It has been said that investing in stock and shares, money market and jewelries, specially gold and diamond are good investment as their values continue to rise. But one undeniable fact is that the real estate business seems to outpace all present investment portfolios. One obvious reason is the ever growing global population that people tend to focus more and more on better living conditions over and above anything this world can offer.
As such we are giving a list of US States that engage in selling Lien Certificates and Tax deeds for millions of prospective investors worldwide.
- Maryland, Mississippi, Missouri, Montana, Nebraska, New Jersey, New York, Nevada, South Carolina, Vermont, Washington D.C., West Virginia and Wyoming.
But first, in a nutshell, let us distinguish Tax Lien Certificates from Tax Deeds to give would-be buyers/investors a general idea, as nobody but themselves will decide later on, which one best fit their desires and needs.
HERE’S HOW IT WORKS : A. For Tax Lien Properties
- Every county or city in the United States has to collect property taxes otherwise, if a county cannot collect property taxes it will go broke.

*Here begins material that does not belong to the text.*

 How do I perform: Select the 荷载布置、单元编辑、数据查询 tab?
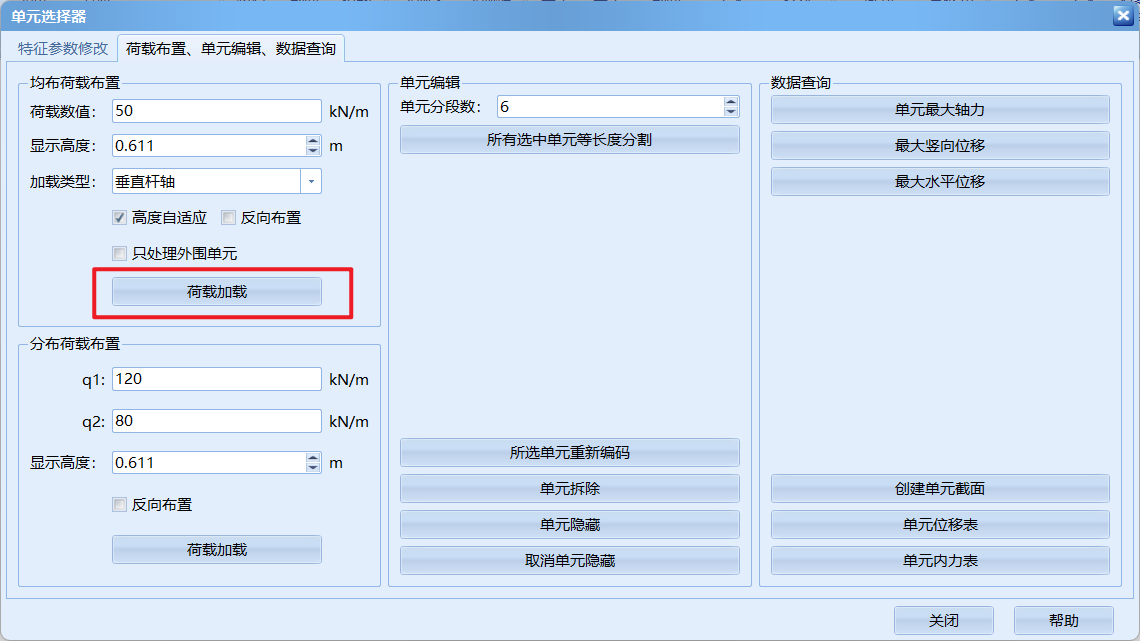pos(230,48)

To be sure this doesn’t happen, in tax lien states the county places a lien on any property with delinquent property taxes and sells the debt to investors. You, the investor, are essentially loaning money to the county. This creates a win-win situation for everyone. The county gets its property tax money, property owners get extra time to pay their overdue taxes, and investors get a low-risk, high return investment.
HOW HIGH IS THE POTENTIAL RATE OF RETURN ON TAX LIEN CERTIFICATES?

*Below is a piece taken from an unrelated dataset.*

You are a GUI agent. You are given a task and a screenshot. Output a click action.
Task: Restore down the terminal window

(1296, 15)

- Arizona: tax liens can pay an annual return of 16%.
- Illinois: tax liens can yield 18% over 6 months – that’s 36% per year
- Indiana: tax liens pay out a flat fee of 10% for the first 6 months or 15% for the second 6 months.
- Florida: tax liens can pay 18% per year. On an annualized basis, your return can be an impressive 60%.

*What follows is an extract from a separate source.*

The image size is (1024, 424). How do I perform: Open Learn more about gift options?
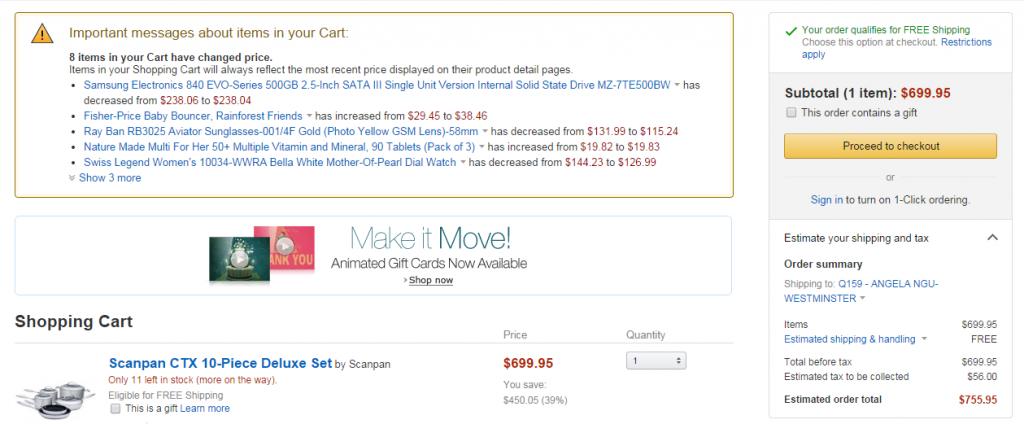coord(204,408)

- Iowa: tax lien certificates can pay an annual return of 24%.
What makes tax lien certificate investing Safe is that the sales are governed by state law and conducted by the tax collecting jurisdiction (typically the county, sometimes the municipality), and your investment is backed by real estate. This simply means that If the property owner pays his/her taxes plus interest due to the county within the time allowed following the tax lien sale (the „redemption“ period), then the county receives its property taxes and you receive your money back plus interest.
- For Tax Deed Sales
Here is a list of U.S. states and Canadian provinces that have tax deed sales: Alaska, Alberta, Arizona, Arkansas, British Columbia, California, Connecticut, Delaware, Florida, Hawaii, Georgia, Idaho, Kansas, Louisiana, Maine, Manitoba, Michigan, Minnesota, Nevada, New Brunswick, Newfoundland, New Hampshire, New Mexico, New York, North Carolina, North Dakota, Nova Scotia, Ohio, Oklahoma, Ontario, Pennsylvania, Prince Edward Island, Quebec, Rhode Island, Saskatchewan, Tennessee, Texas, Utah, Virginia, Wisconsin and Washington.
- Instead of placing a lien on a property with delinquent taxes, counties in some states foreclose on the property and sell it for literally only the taxes owed. You can buy properties at tax deed sales for 50%, 75%, or more than 90% below market value. And here is a little known secret. In states like Texas, Georgia, Delaware and Rhode Island, tax deeds carry a right of redemption bearing an interest rate penalty that can be as high as 25%. This means you get the full interest rate even if the tax deed is redeemed right after the sale, giving you annual returns as high as 300% per year.
- When you study the facts, investing in tax liens and tax deeds is one of the safest and quickest ways to achieve wealth and financial independence. Even financial institutions have found tax sale investing to be lucrative.